DD: The Wilson College boys teased us for wearing identical clothes! On the first day, we joined a student procession protesting the suspension of a professor and demanded the University Vice-Chancellor’s removal from office.

RW: That incident drew me to activism. Dinoo married the labour lawyer Firoze Damania. Both our husbands were self-made men.
Mine, Dady, a chemist with Ciba Geigy, was a true partner and soulmate, letting me fully concentrate on QMS. He complemented me perfectly, as Firoze did Dinoo. 

DD: We married after my BA in economics. Firoze fought deserving cases pro bono with unshakeable conviction and sincerity. Fond of classical music, he bought new audio equipment as soon as a certain technology arrived in the market. I’d learnt piano, completing the Trinity College certification till Grade 8. I remember repeatedly practising The Turkish March and The Maiden’s Prayer.

RW: Graduating with English Honours, I kept hearing Miss Shelton’s words ring in my ears:  “Rati come back. The torch must pass on.” I began teaching in QMS at 22 and continued for 36 years, retiring as Principal in 2000.

I reposed total trust in my girls. Queen Marians are by and large honest, exemplary women making their mark in society. I’ve handed them belief in my favourite lines from Keats: “Beauty is truth, truth beauty—that is all ye know on earth and all ye need to know.”

I married in 1969, four years after Dinoo. We went on family trips to Matheran, Nainital and Nasik to the Sai Baba ashram. Celebrating personal occasions and feasts like Navroze, our kids popped in and out of each other’s homes the way we had. Dinoo was a beautiful homemaker and excellent cook. The children loved her chicken steak, prawn curry and Chinese fried rice.

DD: Of course, not everything matches.

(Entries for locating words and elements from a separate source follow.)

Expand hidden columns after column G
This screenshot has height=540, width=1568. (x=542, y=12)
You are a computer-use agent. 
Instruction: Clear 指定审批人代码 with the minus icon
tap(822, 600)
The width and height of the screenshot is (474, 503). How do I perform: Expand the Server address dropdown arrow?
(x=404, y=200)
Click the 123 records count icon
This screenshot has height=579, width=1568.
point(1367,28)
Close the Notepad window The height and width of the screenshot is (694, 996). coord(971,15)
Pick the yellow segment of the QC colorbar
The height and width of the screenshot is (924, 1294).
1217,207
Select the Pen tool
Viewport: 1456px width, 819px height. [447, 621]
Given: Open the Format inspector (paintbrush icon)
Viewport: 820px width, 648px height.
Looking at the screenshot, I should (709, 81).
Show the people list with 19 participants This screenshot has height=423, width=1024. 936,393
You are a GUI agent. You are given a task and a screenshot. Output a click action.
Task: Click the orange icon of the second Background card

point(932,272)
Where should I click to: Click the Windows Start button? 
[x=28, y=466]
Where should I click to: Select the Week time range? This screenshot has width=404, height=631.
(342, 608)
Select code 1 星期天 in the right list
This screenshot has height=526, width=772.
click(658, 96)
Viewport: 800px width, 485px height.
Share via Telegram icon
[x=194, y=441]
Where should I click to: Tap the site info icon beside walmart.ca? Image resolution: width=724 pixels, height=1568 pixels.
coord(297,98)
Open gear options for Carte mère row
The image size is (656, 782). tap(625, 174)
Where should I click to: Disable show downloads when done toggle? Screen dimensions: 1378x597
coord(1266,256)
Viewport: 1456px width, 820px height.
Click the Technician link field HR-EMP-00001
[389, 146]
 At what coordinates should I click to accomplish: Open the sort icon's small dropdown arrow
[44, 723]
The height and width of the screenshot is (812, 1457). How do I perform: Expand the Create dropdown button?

Our food tastes are totally different. Rati can happily survive on bread-butter-jam, cheese and eggs. I hate butter and eggs. My weakness is a sweet tooth.

RW: Ha ha, yes. Dinoo is extremely practical but has a stubborn streak.

DD: Closer than sisters, we won’t hesitate to say anything to each other. Such complete openness isn’t possible even with one’s own daughter or sister. 

RW: Despite health issues, she remains brave and always cheerful. Keeping up one’s morale is most important. We had a lovely time at my flat when hers was recently under repair. This New Year she insisted we dress up and take photos. The kids were away. I had a sleepover in her house.

DD: Life is uncertain. Sukh-dukh na vakhat ma saathe—sharing good times and bad—we realise how blessed it is to be together daily at this stage of our lives.